EXERCISE OBJECTIVE: The entries below should appear again in your reply, word for word.

PROVIDED DATA:

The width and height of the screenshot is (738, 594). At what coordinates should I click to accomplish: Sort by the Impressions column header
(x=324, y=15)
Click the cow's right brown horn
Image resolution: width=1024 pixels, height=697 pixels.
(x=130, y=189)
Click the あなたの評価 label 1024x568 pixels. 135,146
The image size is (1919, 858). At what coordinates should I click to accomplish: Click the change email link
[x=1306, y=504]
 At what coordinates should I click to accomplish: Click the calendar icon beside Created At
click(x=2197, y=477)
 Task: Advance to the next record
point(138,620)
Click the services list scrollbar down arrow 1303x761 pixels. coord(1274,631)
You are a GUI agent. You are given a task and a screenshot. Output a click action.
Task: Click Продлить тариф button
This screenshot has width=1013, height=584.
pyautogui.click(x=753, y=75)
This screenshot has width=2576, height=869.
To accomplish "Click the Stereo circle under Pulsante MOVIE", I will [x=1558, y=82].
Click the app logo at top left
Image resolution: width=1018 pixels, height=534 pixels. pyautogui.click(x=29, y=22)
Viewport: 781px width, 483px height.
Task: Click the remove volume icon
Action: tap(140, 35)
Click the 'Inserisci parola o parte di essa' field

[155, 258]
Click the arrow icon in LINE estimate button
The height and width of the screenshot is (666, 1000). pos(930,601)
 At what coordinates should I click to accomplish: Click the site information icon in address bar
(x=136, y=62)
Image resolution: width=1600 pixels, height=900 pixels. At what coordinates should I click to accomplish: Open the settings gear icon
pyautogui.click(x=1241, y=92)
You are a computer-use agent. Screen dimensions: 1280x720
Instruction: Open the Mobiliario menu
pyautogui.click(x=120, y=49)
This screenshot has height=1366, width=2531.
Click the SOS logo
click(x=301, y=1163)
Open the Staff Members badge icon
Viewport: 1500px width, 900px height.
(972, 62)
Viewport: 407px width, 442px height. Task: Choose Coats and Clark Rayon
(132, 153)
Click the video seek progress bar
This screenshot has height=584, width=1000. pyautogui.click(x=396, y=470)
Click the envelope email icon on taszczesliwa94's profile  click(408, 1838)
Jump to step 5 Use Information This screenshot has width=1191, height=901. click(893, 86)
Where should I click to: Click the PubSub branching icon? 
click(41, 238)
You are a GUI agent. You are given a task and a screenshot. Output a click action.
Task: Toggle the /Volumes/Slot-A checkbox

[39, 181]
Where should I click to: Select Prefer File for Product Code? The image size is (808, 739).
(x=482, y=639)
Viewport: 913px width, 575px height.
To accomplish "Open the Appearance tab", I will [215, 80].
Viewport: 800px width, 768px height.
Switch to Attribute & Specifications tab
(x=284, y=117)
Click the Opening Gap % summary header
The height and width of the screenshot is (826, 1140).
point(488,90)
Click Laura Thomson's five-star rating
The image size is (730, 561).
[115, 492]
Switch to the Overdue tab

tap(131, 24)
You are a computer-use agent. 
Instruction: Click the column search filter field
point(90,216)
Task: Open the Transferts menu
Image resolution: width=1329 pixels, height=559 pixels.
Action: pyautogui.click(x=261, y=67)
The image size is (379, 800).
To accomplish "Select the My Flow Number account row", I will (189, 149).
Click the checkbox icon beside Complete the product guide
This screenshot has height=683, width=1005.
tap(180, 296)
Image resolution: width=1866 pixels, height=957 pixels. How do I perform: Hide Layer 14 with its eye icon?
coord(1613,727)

SOLUTION:
The width and height of the screenshot is (738, 594). At what coordinates should I click to accomplish: Sort by the Impressions column header
(x=324, y=15)
Click the cow's right brown horn
Image resolution: width=1024 pixels, height=697 pixels.
(x=130, y=189)
Click the あなたの評価 label 1024x568 pixels. 135,146
The image size is (1919, 858). At what coordinates should I click to accomplish: Click the change email link
[x=1306, y=504]
 At what coordinates should I click to accomplish: Click the calendar icon beside Created At
click(x=2197, y=477)
 Task: Advance to the next record
point(138,620)
Click the services list scrollbar down arrow 1303x761 pixels. coord(1274,631)
You are a GUI agent. You are given a task and a screenshot. Output a click action.
Task: Click Продлить тариф button
This screenshot has width=1013, height=584.
pyautogui.click(x=753, y=75)
This screenshot has width=2576, height=869.
To accomplish "Click the Stereo circle under Pulsante MOVIE", I will [x=1558, y=82].
Click the app logo at top left
Image resolution: width=1018 pixels, height=534 pixels. pyautogui.click(x=29, y=22)
Viewport: 781px width, 483px height.
Task: Click the remove volume icon
Action: tap(140, 35)
Click the 'Inserisci parola o parte di essa' field

[155, 258]
Click the arrow icon in LINE estimate button
The height and width of the screenshot is (666, 1000). pos(930,601)
 At what coordinates should I click to accomplish: Click the site information icon in address bar
(x=136, y=62)
Image resolution: width=1600 pixels, height=900 pixels. At what coordinates should I click to accomplish: Open the settings gear icon
pyautogui.click(x=1241, y=92)
You are a computer-use agent. Screen dimensions: 1280x720
Instruction: Open the Mobiliario menu
pyautogui.click(x=120, y=49)
This screenshot has height=1366, width=2531.
Click the SOS logo
click(x=301, y=1163)
Open the Staff Members badge icon
Viewport: 1500px width, 900px height.
(972, 62)
Viewport: 407px width, 442px height. Task: Choose Coats and Clark Rayon
(132, 153)
Click the video seek progress bar
This screenshot has height=584, width=1000. pyautogui.click(x=396, y=470)
Click the envelope email icon on taszczesliwa94's profile  click(408, 1838)
Jump to step 5 Use Information This screenshot has width=1191, height=901. click(893, 86)
Where should I click to: Click the PubSub branching icon? 
click(41, 238)
You are a GUI agent. You are given a task and a screenshot. Output a click action.
Task: Toggle the /Volumes/Slot-A checkbox

[39, 181]
Where should I click to: Select Prefer File for Product Code? The image size is (808, 739).
(x=482, y=639)
Viewport: 913px width, 575px height.
To accomplish "Open the Appearance tab", I will [215, 80].
Viewport: 800px width, 768px height.
Switch to Attribute & Specifications tab
(x=284, y=117)
Click the Opening Gap % summary header
The height and width of the screenshot is (826, 1140).
point(488,90)
Click Laura Thomson's five-star rating
The image size is (730, 561).
[115, 492]
Switch to the Overdue tab

tap(131, 24)
You are a computer-use agent. 
Instruction: Click the column search filter field
point(90,216)
Task: Open the Transferts menu
Image resolution: width=1329 pixels, height=559 pixels.
Action: pyautogui.click(x=261, y=67)
The image size is (379, 800).
To accomplish "Select the My Flow Number account row", I will (189, 149).
Click the checkbox icon beside Complete the product guide
This screenshot has height=683, width=1005.
tap(180, 296)
Image resolution: width=1866 pixels, height=957 pixels. How do I perform: Hide Layer 14 with its eye icon?
coord(1613,727)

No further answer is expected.